Los revolucionarios crearon el Banco Central para interceder en un mercado financiero en el que el abuso de las entidades privadas multinacionales era moneda corriente. La reforma bancaria se convirtió en el estandarte de una economía dirigida por el Estado que sería central en los tiempos que comenzaban. Además, establecieron una paridad cambiaria en la que el Quetzal se equiparaba con el dólar, al tiempo que se buscaba desestimar el uso interno de la divisa estadounidense, en un sentido inverso al que empezaba a tomar el comercio mundial. Mientras las naciones le abrían la puerta a la dependencia económica de Washington, los guatemaltecos se animaban a tomar por bandera la soberanía nacional.
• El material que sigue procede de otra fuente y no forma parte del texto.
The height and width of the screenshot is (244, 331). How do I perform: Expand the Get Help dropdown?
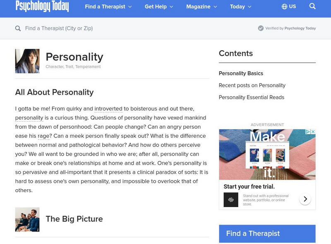(159, 7)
Cuando expresamos que se profundizó un poco más de lo que el peronismo se atrevió en Argentina, hay que mencionar la reforma agraria, central en una economía tan dependiente de la actividad terrateniente. El peronismo solo se quedó en el Estatuto del Peón, donde se regularizaba al campesino, pero en esencia no tocó la propiedad de la tierra, mas allá de que el IAPI (encargado de las exportaciones) fue una elemento regulador importantísimo. Los guatemaltecos entendían que allí estaba el nudo de la cuestión, considerando que la propiedad estaba muy concentrada en manos extranjeras, fundamentalmente estadounidenses. Esta movida junto a la acusación de que se estaba ante un gobierno comunista sería la puerta de entrada a la invasión yanqui que terminaría con esta experiencia.
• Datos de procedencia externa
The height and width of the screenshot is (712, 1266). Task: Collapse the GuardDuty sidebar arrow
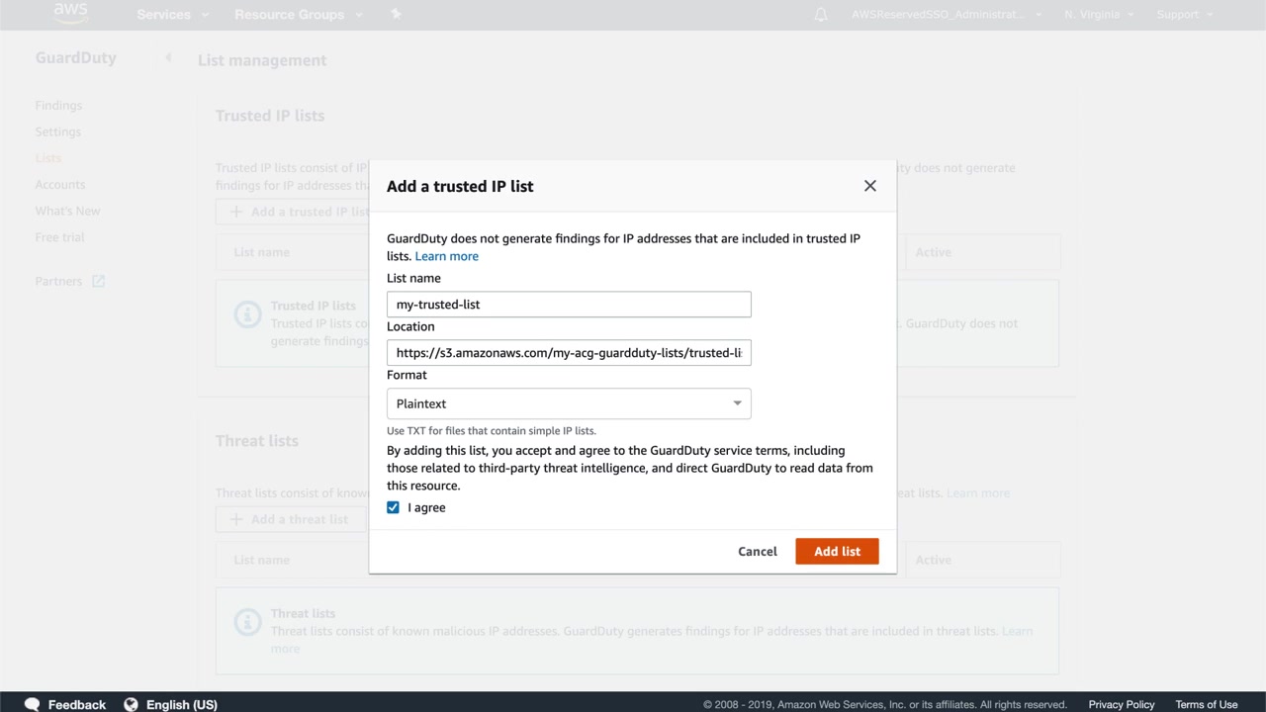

En otro de los aspectos en los que se puede decir que la reforma agraria fue de avanzada es tanto el respeto a las comunidades originarias. La propiedad indígena, que reunía a más de la mitad de la población total, se permitía en forma colectiva descartando la posesión individual muy propia del capitalismo salvaje.
La presencia activa del Estado quedó de manifiesto en la creación del Instituto de Fomento de la Producción (INFOP)1 desde donde se impulsaban tanto la agricultura como la industria en base a un master plan y no a la espera de las iniciativas privadas espontáneas que solo producen mayores desequilibrios y desigualdades. La acción del gobierno de Arévalo permitió que la producción pasara de 7.000 quintales en 1947 a 120.000 en 19532. Como bien dice en su obra Beatriz Ruibal, la idea era romper el poder del que disponían los pooles estadounidenses, propios de una economía pequeña. Si se agrandaba la producción, el peso específico de las decisiones tomadas en Washington o Nueva York se diluía.
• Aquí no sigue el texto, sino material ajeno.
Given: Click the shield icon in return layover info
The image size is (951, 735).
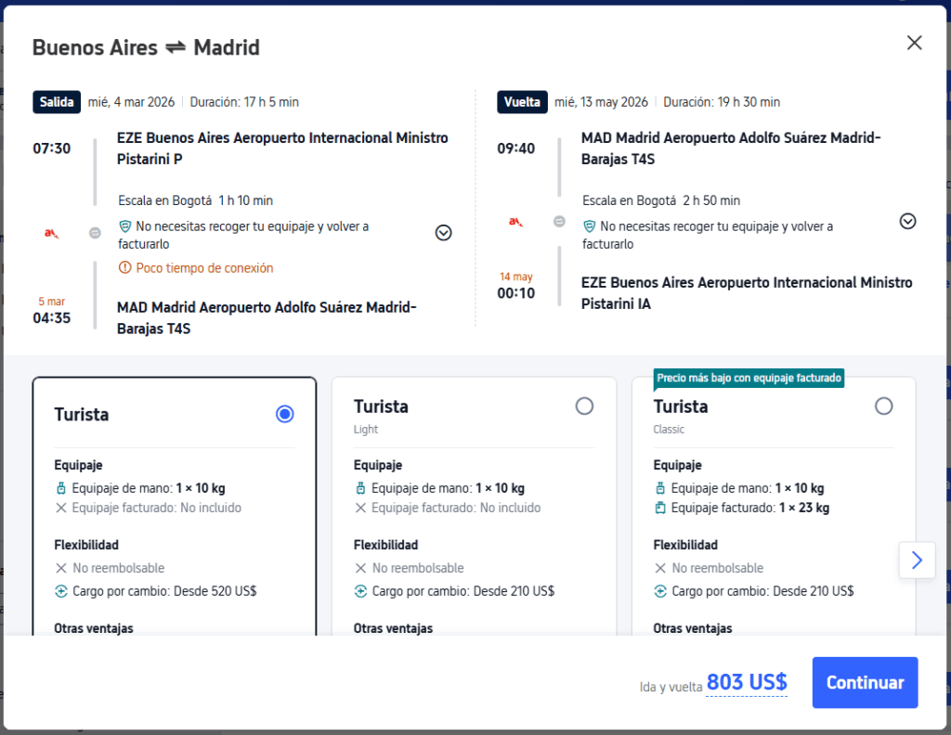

La injerencia indirecta de los extranjeros se puede obervar en el tema del petróleo. En 1948 se impulsó la exploración de crudo con un ritmo interesante, pero cuando en 1949 el Gobierno creó el Instituto Nacional del Petróleo, los inversores extranjeros paralizaron la producción. La nueva ley determinaba que el subsuelo era de la Nación y que ante cualquier conflicto los capitales guatemaltecos tenían prioridad. Los directivos de empresas extranjeras comenzaban a reclamar en sus oficinas de Texas la intervención directa (incluso armada) de la Casa Blanca.
En las nuevas disposiciones legales el Estado de Guatemala se quedaba además con el 12 % de la producción bruta a manera de impuesto, exigiendo al mismo tiempo que las refinerías debían estar radicadas en el país. Estos dos elementos alteraron a los estadounidenses, acostumbrados a expoliar las riquezas y materias primas en tierra ajenas y llevar la valorización del producto a su propio territorio.
Las potencias estaban acostumbradas a ser las dueñas de las explotaciones, pero el concepto de que la Nación era la única dueña del subsuelo llevaba a que se considerara cada explotación como una concesión. Y cuando esta terminaba, la propiedad de la misma, junto a todo el material instalado volvía al Estado, algo que resultaba intolerable a las corporaciones.